LISTING:
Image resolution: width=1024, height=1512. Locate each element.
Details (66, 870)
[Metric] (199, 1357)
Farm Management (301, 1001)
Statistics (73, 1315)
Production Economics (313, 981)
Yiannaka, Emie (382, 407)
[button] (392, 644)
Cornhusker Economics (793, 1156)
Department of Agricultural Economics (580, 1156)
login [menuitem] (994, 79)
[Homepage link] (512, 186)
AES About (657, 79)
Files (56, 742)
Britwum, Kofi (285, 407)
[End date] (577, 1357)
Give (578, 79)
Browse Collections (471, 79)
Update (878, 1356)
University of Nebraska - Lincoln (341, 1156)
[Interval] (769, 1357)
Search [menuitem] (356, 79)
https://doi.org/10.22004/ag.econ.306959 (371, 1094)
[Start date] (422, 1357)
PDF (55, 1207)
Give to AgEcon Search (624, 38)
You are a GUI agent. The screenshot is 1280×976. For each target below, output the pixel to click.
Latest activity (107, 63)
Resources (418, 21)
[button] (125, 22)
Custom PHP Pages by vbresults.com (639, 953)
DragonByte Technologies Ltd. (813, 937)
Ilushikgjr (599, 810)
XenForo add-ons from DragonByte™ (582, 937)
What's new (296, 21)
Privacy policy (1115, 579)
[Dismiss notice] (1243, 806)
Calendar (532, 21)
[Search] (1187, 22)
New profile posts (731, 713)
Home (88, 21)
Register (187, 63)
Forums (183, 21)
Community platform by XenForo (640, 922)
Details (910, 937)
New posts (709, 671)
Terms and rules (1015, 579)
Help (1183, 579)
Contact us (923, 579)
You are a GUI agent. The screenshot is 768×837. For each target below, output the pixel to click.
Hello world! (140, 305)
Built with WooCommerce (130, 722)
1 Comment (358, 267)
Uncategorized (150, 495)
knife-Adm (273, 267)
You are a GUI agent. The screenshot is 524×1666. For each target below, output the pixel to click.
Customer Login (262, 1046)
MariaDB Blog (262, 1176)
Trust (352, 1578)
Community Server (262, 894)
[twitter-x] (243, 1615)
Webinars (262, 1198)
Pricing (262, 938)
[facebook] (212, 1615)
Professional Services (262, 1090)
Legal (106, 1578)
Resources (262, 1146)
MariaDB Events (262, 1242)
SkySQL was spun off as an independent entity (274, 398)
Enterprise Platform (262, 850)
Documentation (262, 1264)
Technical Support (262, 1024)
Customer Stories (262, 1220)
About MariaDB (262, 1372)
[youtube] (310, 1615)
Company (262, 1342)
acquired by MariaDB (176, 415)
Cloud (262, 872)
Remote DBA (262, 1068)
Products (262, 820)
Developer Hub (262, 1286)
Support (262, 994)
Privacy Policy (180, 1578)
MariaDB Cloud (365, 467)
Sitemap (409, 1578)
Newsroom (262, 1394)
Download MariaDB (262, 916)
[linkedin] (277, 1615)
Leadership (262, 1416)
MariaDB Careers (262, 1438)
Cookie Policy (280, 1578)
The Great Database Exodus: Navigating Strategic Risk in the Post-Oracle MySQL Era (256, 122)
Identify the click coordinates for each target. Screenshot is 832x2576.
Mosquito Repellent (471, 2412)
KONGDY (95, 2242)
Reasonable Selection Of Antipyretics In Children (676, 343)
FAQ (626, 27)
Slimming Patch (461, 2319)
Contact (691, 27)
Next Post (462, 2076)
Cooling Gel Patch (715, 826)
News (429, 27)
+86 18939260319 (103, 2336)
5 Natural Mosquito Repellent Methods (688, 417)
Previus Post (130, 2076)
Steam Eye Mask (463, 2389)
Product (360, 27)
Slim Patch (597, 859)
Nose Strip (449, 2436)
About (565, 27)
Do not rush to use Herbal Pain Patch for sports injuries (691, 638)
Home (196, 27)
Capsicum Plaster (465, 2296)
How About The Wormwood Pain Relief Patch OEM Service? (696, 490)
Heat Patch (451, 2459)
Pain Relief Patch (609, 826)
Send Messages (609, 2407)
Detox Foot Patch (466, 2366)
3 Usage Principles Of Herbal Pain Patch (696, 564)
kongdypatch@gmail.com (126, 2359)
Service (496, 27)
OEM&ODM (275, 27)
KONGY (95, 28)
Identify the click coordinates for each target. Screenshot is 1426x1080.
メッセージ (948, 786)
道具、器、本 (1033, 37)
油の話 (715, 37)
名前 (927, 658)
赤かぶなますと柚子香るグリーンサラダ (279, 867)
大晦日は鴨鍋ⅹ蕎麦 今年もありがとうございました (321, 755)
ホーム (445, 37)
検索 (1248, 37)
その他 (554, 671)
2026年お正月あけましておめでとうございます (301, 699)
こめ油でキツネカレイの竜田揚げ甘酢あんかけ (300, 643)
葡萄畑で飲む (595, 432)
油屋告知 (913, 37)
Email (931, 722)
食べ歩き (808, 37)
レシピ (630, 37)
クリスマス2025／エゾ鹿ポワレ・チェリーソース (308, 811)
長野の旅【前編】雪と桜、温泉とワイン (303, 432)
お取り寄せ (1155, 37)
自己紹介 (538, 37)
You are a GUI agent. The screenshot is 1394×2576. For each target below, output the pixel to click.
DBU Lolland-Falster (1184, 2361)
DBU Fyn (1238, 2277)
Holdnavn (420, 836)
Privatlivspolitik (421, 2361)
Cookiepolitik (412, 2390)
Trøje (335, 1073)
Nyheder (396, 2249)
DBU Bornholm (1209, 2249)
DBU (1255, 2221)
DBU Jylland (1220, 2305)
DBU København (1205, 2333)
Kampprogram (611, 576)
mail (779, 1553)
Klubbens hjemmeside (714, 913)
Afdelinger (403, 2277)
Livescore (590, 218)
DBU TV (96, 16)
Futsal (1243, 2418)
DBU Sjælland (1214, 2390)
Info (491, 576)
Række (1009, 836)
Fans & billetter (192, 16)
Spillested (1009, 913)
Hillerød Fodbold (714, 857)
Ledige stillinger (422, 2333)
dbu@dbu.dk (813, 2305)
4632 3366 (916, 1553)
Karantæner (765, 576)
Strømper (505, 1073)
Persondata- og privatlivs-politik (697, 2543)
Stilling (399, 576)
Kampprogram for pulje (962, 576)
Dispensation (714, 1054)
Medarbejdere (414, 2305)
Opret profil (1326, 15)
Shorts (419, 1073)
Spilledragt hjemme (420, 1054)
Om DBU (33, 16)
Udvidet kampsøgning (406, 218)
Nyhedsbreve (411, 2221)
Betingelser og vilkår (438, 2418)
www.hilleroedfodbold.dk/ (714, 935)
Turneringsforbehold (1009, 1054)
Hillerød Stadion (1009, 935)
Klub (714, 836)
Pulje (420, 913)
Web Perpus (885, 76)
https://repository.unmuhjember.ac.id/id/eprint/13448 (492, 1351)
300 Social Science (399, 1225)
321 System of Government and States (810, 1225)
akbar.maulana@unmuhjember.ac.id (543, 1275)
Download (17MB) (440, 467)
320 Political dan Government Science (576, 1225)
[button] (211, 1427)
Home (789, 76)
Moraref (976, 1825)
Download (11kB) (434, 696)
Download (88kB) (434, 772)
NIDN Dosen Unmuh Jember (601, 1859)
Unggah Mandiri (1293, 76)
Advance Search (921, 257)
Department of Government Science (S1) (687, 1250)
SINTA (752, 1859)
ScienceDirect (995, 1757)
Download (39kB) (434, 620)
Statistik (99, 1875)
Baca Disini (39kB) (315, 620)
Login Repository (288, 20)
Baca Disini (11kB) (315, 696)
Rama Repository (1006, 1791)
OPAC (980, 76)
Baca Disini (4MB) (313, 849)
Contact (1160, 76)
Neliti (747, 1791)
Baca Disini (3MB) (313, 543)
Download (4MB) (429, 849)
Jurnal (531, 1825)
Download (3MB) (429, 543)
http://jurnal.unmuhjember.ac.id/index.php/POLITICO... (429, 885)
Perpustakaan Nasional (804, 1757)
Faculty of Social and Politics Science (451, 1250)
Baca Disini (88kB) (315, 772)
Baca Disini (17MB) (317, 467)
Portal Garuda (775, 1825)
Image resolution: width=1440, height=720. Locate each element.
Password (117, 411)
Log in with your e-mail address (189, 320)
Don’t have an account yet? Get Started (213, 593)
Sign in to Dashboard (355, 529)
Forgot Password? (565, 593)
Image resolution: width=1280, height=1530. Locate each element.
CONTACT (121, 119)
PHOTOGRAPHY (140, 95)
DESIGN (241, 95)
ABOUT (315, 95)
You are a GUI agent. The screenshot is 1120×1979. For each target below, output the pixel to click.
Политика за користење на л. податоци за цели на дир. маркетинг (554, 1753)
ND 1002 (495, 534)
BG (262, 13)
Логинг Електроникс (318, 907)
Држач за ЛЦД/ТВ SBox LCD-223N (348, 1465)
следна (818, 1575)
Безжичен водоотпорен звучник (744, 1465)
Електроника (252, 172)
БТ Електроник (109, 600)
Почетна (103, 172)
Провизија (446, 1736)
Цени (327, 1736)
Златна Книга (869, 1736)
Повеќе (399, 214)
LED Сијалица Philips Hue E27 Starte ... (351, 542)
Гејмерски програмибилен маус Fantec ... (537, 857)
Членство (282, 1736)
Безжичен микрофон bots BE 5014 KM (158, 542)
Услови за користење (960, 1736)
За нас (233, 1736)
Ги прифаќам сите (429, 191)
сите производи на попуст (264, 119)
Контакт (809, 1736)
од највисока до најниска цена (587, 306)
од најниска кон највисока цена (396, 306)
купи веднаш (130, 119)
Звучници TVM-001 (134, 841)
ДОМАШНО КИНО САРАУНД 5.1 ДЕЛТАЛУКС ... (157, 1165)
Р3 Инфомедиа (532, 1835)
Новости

AIM OF THE TASK: Copy the entries verbatim, starting at the line containing "Услови за користење (960, 1736)" and ending at the final line of the entries, both included.

REPLY:
Услови за користење (960, 1736)
За нас (233, 1736)
Ги прифаќам сите (429, 191)
сите производи на попуст (264, 119)
Контакт (809, 1736)
од највисока до најниска цена (587, 306)
од најниска кон највисока цена (396, 306)
купи веднаш (130, 119)
Звучници TVM-001 (134, 841)
ДОМАШНО КИНО САРАУНД 5.1 ДЕЛТАЛУКС ... (157, 1165)
Р3 Инфомедиа (532, 1835)
Новости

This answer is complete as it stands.